У одного из домов автобус, в котором везли Беркута, остановился. Посмотрев в окно, лейтенант узнал: тот самый дом, куда он напросился переночевать и где его предали. Хозяин стоял у ворот, опираясь на повернутые вверх зубьями вилы. Словно бы поджидал его. А может, действительно поджидал? Во всяком случае он понял, что в автобусе везут диверсанта. И заметил, что тот смотрит на него. Однако не отвернулся, не смутился. Стоял со своими вилами, готовый и дальше предать каждого, кто, как он считал, когда-то предал его – раскулачив, лишив земли, сослав в Сибирь, или какие там еще беды-кривды могли причинить этому украинскому землепашцу.
– А ведь он не кулак и не репрессированный, – как бы про себя проговорил Штубер, подсев к Беркуту и чуть приспустив бронированное стекло зарешеченного окошечка. – Я уточнял. Обычный колхозник. Не знаете, за что он так не любит вас, большевиков, а, Беркут?
– Выясним. В любом случае это наши беды.
– Увы, наши, как видите, тоже.
– Разберемся как-нибудь на досуге. Без германских фельдфебелей.
– Грубовато. Зебольд может обидеться.
17
До Берлина доктор фон Герделер добирался целую неделю. Пассажирские поезда были отданы военным чинам, в воинские эшелоны его как лицо гражданское не впускали, тем более что Герделер не очень-то и стремился привлекать к себе внимание. В конце концов ему с большим трудом удалось забраться в вагон товарного состава, идущего в Силезию.
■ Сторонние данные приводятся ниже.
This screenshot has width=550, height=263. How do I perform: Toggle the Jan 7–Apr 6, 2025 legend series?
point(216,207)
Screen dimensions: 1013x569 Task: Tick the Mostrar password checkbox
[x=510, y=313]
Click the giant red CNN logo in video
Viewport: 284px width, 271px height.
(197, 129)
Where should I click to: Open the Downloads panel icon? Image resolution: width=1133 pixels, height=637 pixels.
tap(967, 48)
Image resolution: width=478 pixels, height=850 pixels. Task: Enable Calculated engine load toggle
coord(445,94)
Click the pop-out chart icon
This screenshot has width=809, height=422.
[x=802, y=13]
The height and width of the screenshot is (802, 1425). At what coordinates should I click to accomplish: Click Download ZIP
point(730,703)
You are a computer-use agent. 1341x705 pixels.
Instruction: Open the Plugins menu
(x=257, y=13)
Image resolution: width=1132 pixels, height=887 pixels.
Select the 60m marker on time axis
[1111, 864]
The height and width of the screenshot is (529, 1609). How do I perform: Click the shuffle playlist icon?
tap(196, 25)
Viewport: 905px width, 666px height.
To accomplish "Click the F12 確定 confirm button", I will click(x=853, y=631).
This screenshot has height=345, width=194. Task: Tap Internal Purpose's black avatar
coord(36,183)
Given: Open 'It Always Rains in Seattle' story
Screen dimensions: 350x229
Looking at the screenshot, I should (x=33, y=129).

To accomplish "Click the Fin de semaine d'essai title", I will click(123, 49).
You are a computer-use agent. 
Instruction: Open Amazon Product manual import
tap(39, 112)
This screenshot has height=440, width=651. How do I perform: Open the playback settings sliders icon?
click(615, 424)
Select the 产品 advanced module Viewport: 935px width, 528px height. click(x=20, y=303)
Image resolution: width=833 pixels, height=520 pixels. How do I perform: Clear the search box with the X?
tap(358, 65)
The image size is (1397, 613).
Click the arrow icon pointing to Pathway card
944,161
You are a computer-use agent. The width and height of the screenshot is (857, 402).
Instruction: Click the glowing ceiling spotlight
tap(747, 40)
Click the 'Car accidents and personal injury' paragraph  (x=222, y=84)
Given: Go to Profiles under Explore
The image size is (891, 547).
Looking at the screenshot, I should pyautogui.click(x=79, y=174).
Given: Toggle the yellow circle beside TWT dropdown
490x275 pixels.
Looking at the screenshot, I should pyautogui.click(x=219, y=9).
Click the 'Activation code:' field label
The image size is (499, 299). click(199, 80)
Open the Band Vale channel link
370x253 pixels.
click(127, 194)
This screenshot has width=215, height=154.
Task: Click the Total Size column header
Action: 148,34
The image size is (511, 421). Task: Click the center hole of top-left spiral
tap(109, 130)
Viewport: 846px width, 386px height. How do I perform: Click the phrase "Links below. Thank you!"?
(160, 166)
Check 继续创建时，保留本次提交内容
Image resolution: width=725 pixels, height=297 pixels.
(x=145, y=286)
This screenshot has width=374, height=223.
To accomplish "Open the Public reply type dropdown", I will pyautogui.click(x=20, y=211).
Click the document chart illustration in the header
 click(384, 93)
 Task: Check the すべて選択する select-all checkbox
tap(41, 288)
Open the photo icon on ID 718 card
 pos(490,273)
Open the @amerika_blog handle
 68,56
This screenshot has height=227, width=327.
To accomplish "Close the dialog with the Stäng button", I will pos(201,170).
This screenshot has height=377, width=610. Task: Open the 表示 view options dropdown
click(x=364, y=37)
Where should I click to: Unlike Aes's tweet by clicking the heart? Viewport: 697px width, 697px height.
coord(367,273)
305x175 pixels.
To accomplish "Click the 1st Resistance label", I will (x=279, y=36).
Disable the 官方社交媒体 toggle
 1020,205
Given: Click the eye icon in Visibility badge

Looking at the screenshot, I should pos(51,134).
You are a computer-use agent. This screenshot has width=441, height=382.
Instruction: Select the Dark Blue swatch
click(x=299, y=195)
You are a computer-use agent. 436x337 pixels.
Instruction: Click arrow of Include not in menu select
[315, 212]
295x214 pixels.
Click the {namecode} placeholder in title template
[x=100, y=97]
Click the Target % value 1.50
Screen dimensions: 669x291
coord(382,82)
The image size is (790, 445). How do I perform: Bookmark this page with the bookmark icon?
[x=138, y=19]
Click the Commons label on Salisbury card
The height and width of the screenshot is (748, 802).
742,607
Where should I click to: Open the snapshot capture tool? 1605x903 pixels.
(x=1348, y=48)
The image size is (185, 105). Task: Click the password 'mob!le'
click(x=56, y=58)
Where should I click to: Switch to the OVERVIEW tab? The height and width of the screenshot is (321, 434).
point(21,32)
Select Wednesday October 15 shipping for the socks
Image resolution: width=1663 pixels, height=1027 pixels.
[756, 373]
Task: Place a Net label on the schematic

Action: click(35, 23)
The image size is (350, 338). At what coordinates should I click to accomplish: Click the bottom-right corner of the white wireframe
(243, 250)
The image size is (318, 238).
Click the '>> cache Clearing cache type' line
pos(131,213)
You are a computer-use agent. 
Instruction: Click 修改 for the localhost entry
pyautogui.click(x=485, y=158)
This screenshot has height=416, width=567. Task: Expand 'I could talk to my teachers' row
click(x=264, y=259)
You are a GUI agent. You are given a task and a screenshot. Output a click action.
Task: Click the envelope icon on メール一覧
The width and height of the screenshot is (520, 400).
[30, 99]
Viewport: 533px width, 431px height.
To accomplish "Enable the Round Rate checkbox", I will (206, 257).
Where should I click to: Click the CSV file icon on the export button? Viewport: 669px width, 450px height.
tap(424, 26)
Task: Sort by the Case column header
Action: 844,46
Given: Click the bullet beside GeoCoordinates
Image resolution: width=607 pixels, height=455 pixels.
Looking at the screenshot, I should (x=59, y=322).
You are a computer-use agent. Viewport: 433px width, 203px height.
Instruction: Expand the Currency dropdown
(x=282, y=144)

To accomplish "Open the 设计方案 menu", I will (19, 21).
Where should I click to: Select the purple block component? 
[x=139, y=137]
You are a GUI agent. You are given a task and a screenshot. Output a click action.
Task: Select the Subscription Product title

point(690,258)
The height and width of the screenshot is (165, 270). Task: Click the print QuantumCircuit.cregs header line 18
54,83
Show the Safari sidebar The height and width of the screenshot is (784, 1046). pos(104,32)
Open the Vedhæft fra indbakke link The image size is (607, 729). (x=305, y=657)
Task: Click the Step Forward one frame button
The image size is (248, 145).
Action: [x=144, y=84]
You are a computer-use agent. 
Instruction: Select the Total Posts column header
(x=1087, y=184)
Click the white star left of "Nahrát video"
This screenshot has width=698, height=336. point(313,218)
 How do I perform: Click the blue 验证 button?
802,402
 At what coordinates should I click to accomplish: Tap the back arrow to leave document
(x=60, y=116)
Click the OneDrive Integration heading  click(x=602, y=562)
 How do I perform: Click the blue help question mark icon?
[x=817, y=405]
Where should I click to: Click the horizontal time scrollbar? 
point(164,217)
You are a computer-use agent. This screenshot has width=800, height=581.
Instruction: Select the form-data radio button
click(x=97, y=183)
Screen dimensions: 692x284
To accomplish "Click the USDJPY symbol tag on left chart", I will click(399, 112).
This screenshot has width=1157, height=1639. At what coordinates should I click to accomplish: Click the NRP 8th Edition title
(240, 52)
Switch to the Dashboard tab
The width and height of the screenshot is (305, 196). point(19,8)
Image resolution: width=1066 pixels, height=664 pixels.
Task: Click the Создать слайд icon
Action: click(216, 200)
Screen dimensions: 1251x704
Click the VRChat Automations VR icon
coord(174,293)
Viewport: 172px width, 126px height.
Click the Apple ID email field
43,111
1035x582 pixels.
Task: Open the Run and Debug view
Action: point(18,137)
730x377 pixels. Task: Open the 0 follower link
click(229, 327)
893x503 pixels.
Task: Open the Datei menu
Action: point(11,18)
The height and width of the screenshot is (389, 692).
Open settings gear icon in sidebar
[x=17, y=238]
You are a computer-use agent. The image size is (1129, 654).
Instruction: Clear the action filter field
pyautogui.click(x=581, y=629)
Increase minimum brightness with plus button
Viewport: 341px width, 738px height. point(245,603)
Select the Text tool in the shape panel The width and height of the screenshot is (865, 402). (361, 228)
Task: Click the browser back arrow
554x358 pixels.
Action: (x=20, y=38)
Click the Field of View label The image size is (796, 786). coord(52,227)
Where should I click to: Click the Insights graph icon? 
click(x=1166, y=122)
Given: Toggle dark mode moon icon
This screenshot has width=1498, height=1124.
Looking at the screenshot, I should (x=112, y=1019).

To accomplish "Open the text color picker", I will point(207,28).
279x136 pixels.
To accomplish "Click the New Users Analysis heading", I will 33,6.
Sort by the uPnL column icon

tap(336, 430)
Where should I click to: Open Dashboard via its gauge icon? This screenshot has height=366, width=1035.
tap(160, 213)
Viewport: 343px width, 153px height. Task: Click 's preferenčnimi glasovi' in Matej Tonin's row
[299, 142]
Да и то оказался в нем лишь благодаря майору Унге, сумевшему договориться с начальником охраны – тощим получахоточным фельдфебелем, подкармливавшим его в дороге своим солдатским пайком. За хорошую плату, естественно, и за обязанность выслушивать его казарменно-окопные байки.
Впрочем, Герделер настолько был признателен фельдфебелю, что не только простил ему все это, но и записал фамилию. Он теперь старался запоминать каждого, кто помогал ему или, наоборот, пытался помешать. Доктор тешил себя надеждой, что очень скоро сможет по справедливости воздать каждому за его деяния. О, он сумеет воздать, в этом пусть не сомневаются ни друзья его, ни враги. Особенно те, кто презирает его сейчас, пытаясь унизить или, что еще хуже, просто-напросто не замечать.
Только это мстительное ощущение будущего превосходства помогло фон Герделеру превратить свое полутаборное цыганское существование в вагоне, среди ящиков и каких-то тюков, в дни размышлений о будущем Германии. Будущем Четвертого рейха.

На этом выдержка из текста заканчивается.